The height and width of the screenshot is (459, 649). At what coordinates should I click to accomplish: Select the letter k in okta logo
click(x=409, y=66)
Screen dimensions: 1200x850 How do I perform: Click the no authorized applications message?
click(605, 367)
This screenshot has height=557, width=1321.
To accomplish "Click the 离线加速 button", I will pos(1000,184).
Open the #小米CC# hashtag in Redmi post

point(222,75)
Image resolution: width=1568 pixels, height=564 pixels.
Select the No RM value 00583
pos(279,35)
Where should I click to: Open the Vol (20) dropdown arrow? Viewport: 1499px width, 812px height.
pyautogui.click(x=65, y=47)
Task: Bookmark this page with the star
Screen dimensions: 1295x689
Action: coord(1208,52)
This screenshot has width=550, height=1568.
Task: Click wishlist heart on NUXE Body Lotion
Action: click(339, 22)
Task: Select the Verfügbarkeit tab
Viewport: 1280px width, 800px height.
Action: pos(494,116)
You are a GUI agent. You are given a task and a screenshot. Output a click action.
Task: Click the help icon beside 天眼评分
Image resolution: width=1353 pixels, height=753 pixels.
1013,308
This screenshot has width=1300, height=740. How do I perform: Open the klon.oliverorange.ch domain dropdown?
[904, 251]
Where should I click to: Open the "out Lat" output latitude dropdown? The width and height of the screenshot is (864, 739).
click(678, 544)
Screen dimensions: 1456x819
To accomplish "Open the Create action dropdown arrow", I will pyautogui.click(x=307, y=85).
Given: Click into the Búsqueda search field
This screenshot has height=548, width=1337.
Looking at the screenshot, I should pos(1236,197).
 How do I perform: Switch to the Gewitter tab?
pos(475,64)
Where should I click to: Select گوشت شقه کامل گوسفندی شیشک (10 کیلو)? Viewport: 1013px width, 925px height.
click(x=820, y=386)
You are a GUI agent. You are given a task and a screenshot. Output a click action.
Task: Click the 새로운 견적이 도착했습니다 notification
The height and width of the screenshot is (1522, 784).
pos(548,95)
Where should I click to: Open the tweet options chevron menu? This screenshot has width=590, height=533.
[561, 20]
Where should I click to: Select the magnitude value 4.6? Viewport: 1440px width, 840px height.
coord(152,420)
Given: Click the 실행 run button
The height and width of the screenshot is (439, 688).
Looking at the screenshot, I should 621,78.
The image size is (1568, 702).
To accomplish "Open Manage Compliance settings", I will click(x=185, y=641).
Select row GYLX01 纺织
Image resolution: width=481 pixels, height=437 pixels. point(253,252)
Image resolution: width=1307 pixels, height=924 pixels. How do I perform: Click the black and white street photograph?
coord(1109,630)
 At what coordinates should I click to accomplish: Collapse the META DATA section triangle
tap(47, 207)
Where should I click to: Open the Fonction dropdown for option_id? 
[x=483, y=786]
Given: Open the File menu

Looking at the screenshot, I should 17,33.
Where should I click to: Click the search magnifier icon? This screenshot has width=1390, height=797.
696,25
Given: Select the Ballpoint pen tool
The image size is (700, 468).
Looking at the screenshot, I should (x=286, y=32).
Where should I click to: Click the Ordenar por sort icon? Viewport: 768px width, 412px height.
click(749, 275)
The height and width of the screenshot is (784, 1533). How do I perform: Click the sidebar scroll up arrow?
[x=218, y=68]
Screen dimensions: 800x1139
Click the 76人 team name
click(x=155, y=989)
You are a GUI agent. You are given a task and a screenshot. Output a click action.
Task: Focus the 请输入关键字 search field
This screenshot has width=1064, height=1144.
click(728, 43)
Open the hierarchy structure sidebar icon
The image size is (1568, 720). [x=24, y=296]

> [TASK DETAILS] Reproduce every record above verbatim, line by line, keeping all characters, spacing, and ordering unchanged.

> [EXERCISE RESULT]
The height and width of the screenshot is (459, 649). At what coordinates should I click to accomplish: Select the letter k in okta logo
click(x=409, y=66)
Screen dimensions: 1200x850 How do I perform: Click the no authorized applications message?
click(605, 367)
This screenshot has height=557, width=1321.
To accomplish "Click the 离线加速 button", I will pos(1000,184).
Open the #小米CC# hashtag in Redmi post

point(222,75)
Image resolution: width=1568 pixels, height=564 pixels.
Select the No RM value 00583
pos(279,35)
Where should I click to: Open the Vol (20) dropdown arrow? Viewport: 1499px width, 812px height.
pyautogui.click(x=65, y=47)
Task: Bookmark this page with the star
Screen dimensions: 1295x689
Action: coord(1208,52)
This screenshot has width=550, height=1568.
Task: Click wishlist heart on NUXE Body Lotion
Action: click(339, 22)
Task: Select the Verfügbarkeit tab
Viewport: 1280px width, 800px height.
Action: pos(494,116)
You are a GUI agent. You are given a task and a screenshot. Output a click action.
Task: Click the help icon beside 天眼评分
Image resolution: width=1353 pixels, height=753 pixels.
1013,308
This screenshot has width=1300, height=740. How do I perform: Open the klon.oliverorange.ch domain dropdown?
[904, 251]
Where should I click to: Open the "out Lat" output latitude dropdown? The width and height of the screenshot is (864, 739).
click(678, 544)
Screen dimensions: 1456x819
To accomplish "Open the Create action dropdown arrow", I will pyautogui.click(x=307, y=85).
Given: Click into the Búsqueda search field
This screenshot has height=548, width=1337.
Looking at the screenshot, I should pos(1236,197).
 How do I perform: Switch to the Gewitter tab?
pos(475,64)
Where should I click to: Select گوشت شقه کامل گوسفندی شیشک (10 کیلو)? Viewport: 1013px width, 925px height.
click(x=820, y=386)
You are a GUI agent. You are given a task and a screenshot. Output a click action.
Task: Click the 새로운 견적이 도착했습니다 notification
The height and width of the screenshot is (1522, 784).
pos(548,95)
Where should I click to: Open the tweet options chevron menu? This screenshot has width=590, height=533.
[561, 20]
Where should I click to: Select the magnitude value 4.6? Viewport: 1440px width, 840px height.
coord(152,420)
Given: Click the 실행 run button
The height and width of the screenshot is (439, 688).
Looking at the screenshot, I should 621,78.
The image size is (1568, 702).
To accomplish "Open Manage Compliance settings", I will click(x=185, y=641).
Select row GYLX01 纺织
Image resolution: width=481 pixels, height=437 pixels. point(253,252)
Image resolution: width=1307 pixels, height=924 pixels. How do I perform: Click the black and white street photograph?
coord(1109,630)
 At what coordinates should I click to accomplish: Collapse the META DATA section triangle
tap(47, 207)
Where should I click to: Open the Fonction dropdown for option_id? 
[x=483, y=786]
Given: Open the File menu

Looking at the screenshot, I should 17,33.
Where should I click to: Click the search magnifier icon? This screenshot has width=1390, height=797.
696,25
Given: Select the Ballpoint pen tool
The image size is (700, 468).
Looking at the screenshot, I should (x=286, y=32).
Where should I click to: Click the Ordenar por sort icon? Viewport: 768px width, 412px height.
click(749, 275)
The height and width of the screenshot is (784, 1533). How do I perform: Click the sidebar scroll up arrow?
[x=218, y=68]
Screen dimensions: 800x1139
Click the 76人 team name
click(x=155, y=989)
You are a GUI agent. You are given a task and a screenshot. Output a click action.
Task: Focus the 请输入关键字 search field
This screenshot has width=1064, height=1144.
click(728, 43)
Open the hierarchy structure sidebar icon
The image size is (1568, 720). [x=24, y=296]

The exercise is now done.